◆ **Information**

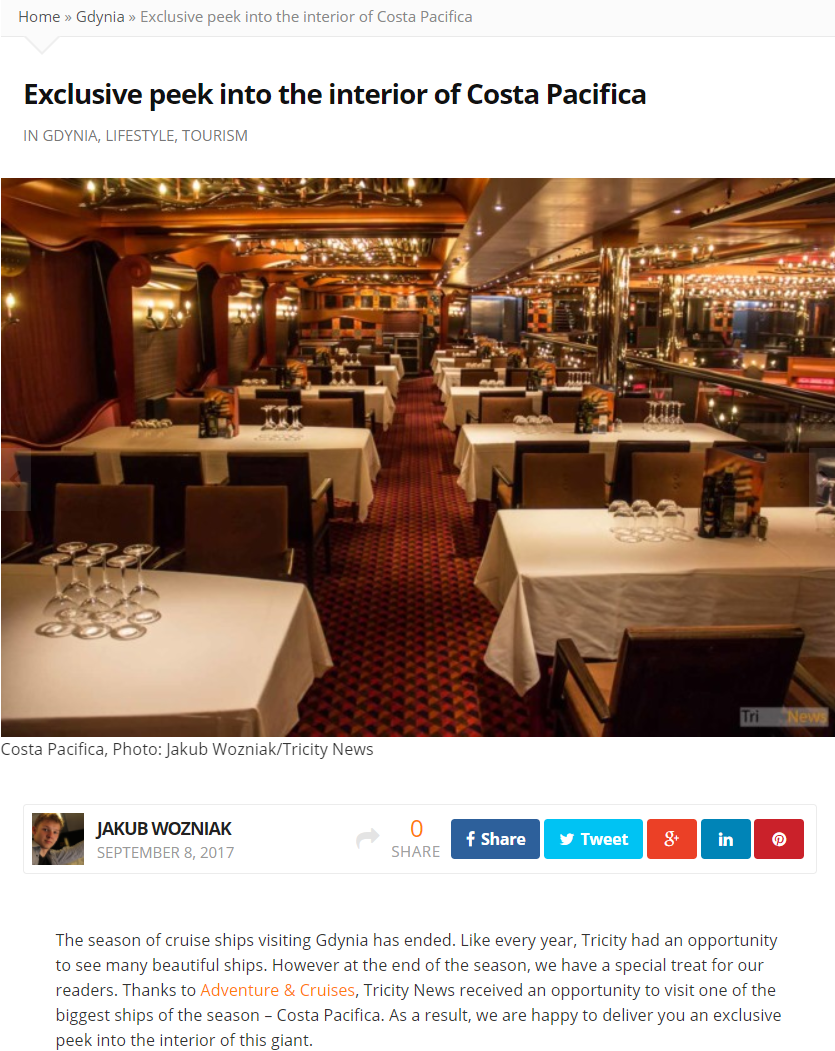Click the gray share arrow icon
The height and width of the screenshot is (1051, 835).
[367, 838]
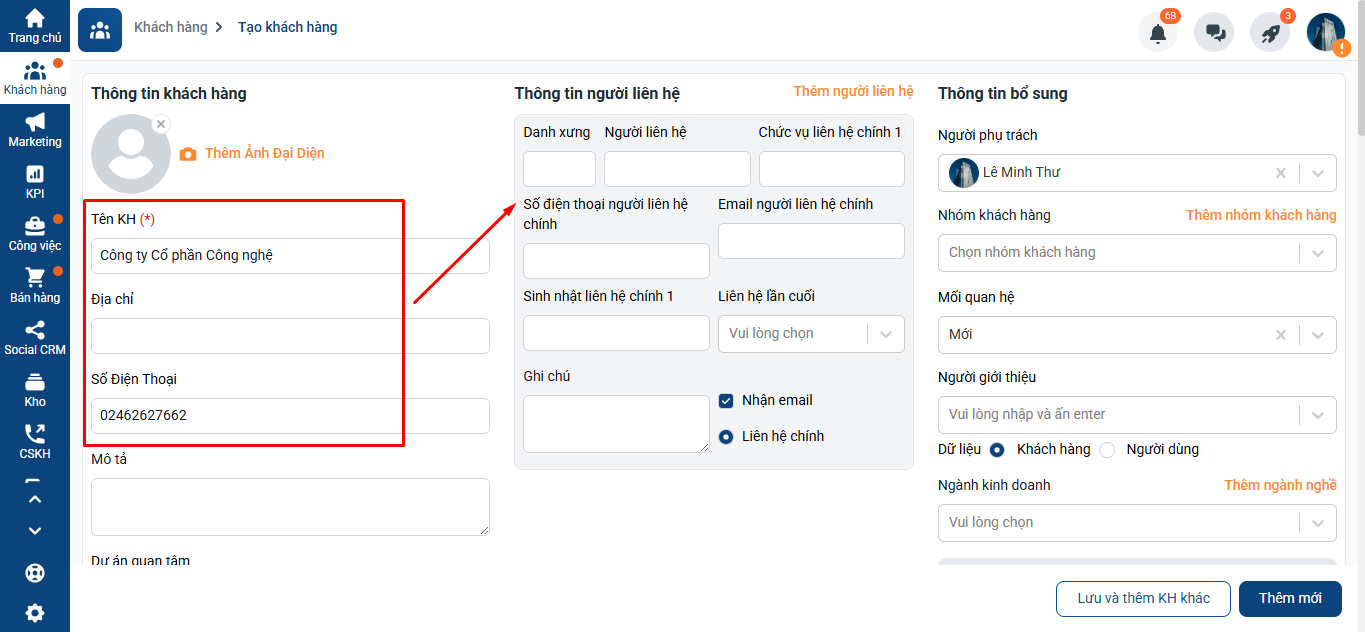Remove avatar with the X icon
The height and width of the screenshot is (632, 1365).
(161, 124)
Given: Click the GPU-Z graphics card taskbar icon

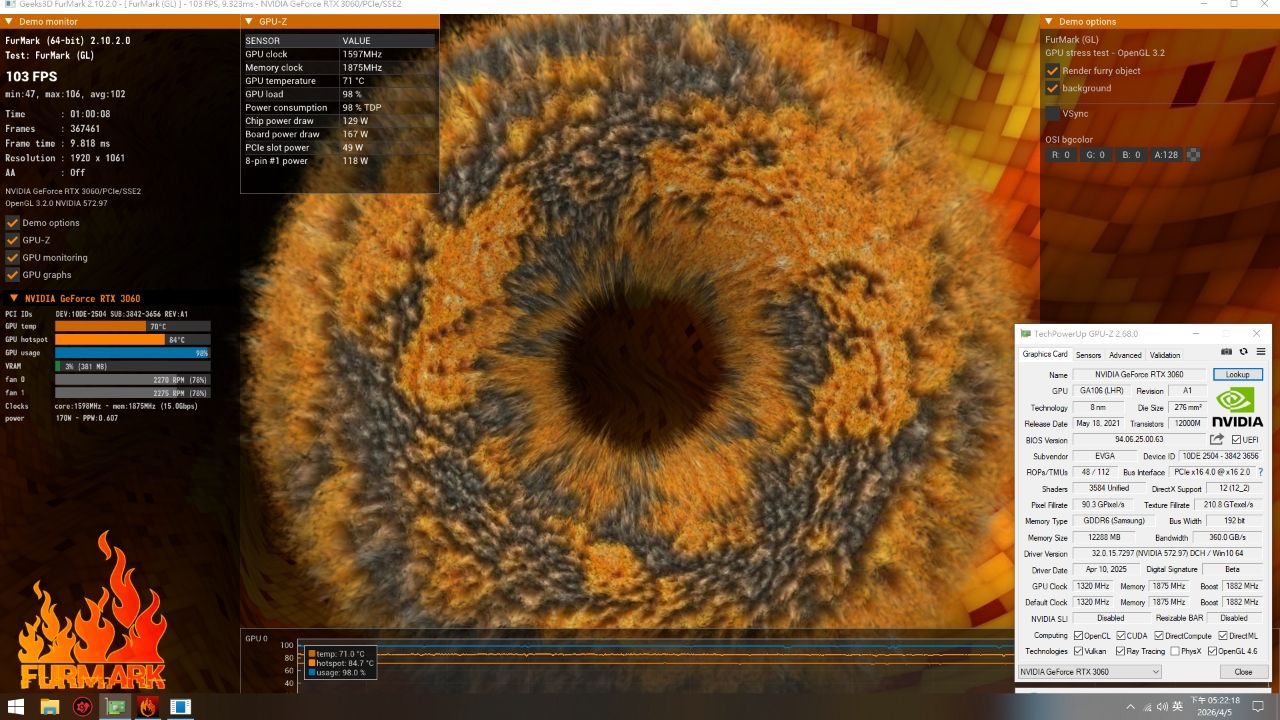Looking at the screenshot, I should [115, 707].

◆ **Your goal**
The lines to copy begin with the one containing "Given: Click the" and end with the last line of the entries above; copy them exactly, minus the pictures.

◆ **Answer to this exercise**
Given: Click the GPU-Z graphics card taskbar icon

Looking at the screenshot, I should [115, 707].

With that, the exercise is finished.